Going Global: The Golan Heights

The region’s history is far more complicated than Trump would have you believe

The Golan Heights’ border with Syria proper. The Golan Heights end (and Syria begins) where the farmland ends. In the background is the deserted city of Quneitra in Syria. The white buildings on the right are mostly UN buildings. (wiki.commons)

Late last month, U.S. President Donald Trump declared that the United States considers the Golan Heights—a region of Syria that was annexed by Israel during the Six-Day War—to be part of Israeli territory. This makes the United States the only country in the world that currently recognizes the area as “Israeli.”

By all accounts, Trump making this statement was a foreign policy mistake.

As the name suggests, the Six-Day War lasted only six days, and was a conflict fought in 1967 between Israel and its neighbours Egypt, Jordan, Syria, and Iraq.
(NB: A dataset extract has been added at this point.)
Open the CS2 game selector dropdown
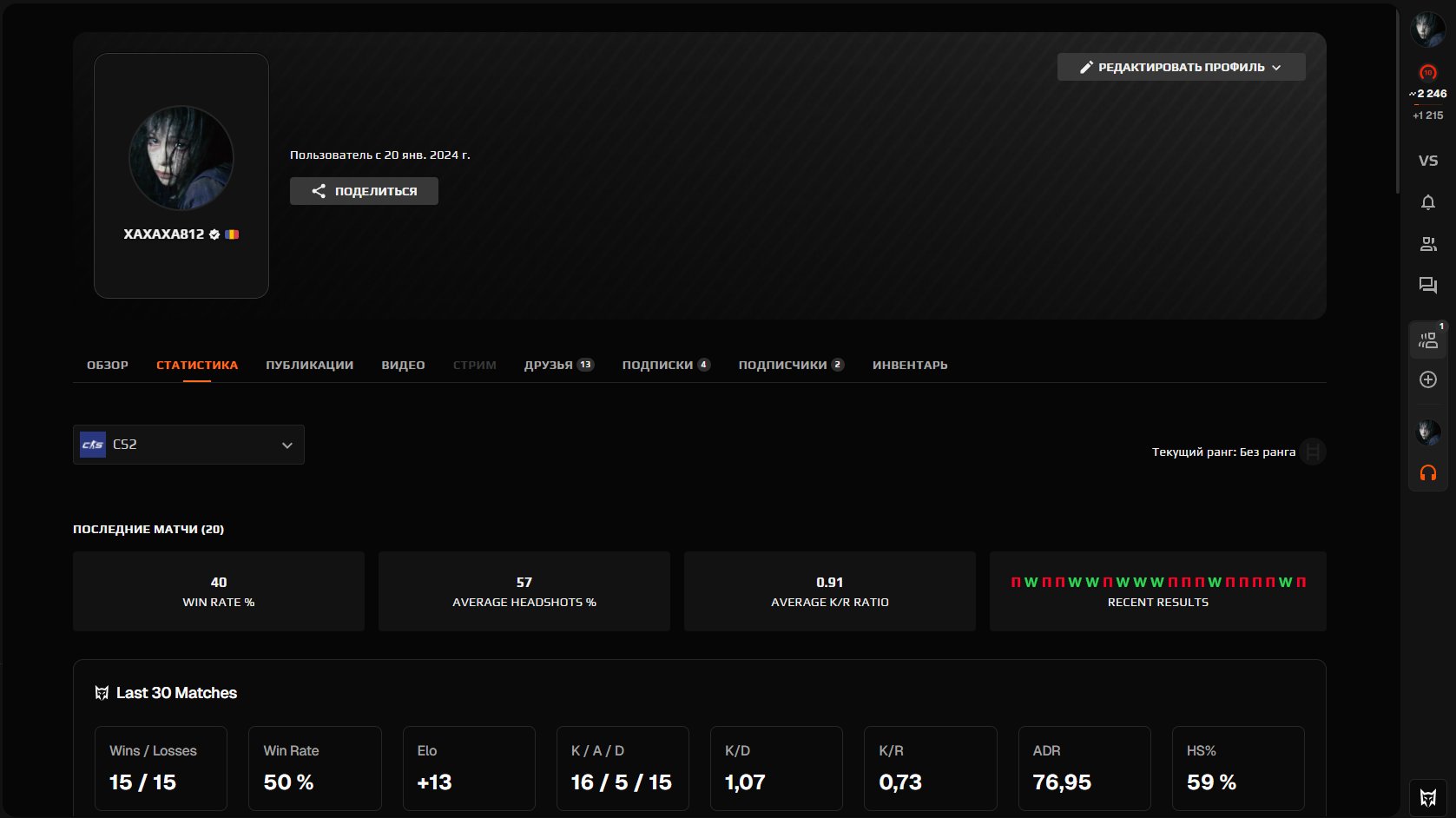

There’s a lot to say about the background of this conflict, but it was just one in a series of wars waged by nearby Arab countries which refused to recognize Israel.

Despite being totally outnumbered, Israel launched a preemptive surgical strike against Egypt, eliminating the competitiveness of its air force, which was effectively the entire opposition, within a few hours. Israel would win the war several days later, capturing Gaza and the West Bank from Jordan, the Sinai Peninsula from Egypt, and the Golan Heights from Syria. The Sinai Peninsula would be contested territory until 1975, when it came under Egyptian control.

The Golan Heights would be fought over again during the two-front Yom Kippur War in 1973, when Israel neutralized an attempt by Syria to take the territory back. In 1974, Syria and Israel eventually agreed to allow Israel to control the area, while also establishing a demilitarized zone between the two countries. The UN Disengagement Observer Force remains present in the area to this day.

Israel would later pass the Golan Heights Law in 1981, extending Israeli legal jurisdiction to the area. This was, in effect, an annexation of the region, though Israel never described the action using that term. In response, the UN Security Council—which includes the United States—unanimously declared that, under international law, the Israeli law has no legal effect.

In the current realm of international law, it’s generally accepted that a country can’t simply march its military into a new area, occupy it, and claim that it belongs to them. The idea that Crimea should belong to Russia is generally rejected for the same reason.

Only the United States recognizes the Golan Heights as an area belonging to Israel. Israel was still asking for this recognition during Barack Obama’s presidency, but he reiterated American support for previous UN resolutions while also noting that such a political move would compromise attempts at finding Syrian allies in the conflict against ISIS.

Trump, evidently, had no such reservations. Admittedly, it has been very difficult to find a non-political explanation as to why Trump made this move. It’s indeed true that the Golan Heights can be considered a strategic territory, as it is highly mountainous and defensible in the event of armed conflict. However, even political explanations are difficult to make. Republicans only captured an estimated 17 per cent of the Jewish vote in the 2018 midterm elections, though some fundamentalist Christian voters believe that Jewish people in Israel having full control over the land there satisfies an interpretation of their scripture.

Either way, Trump’s declaration about the Golan Heights and the earlier move of the US Embassy to Jerusalem were both widely interpreted as electoral gifts to Benjamin Netanyahu. His Likud party opposes the idea of a Palestinian state and right of settlement to disputed areas in the region, such as the Golan, which have an estimated 20,000 Jewish settlers living among some 20,000 Syrians, as well as others. With the Likud party gaining even more seats with the recent election, Trump’s move may have indeed paid off for him.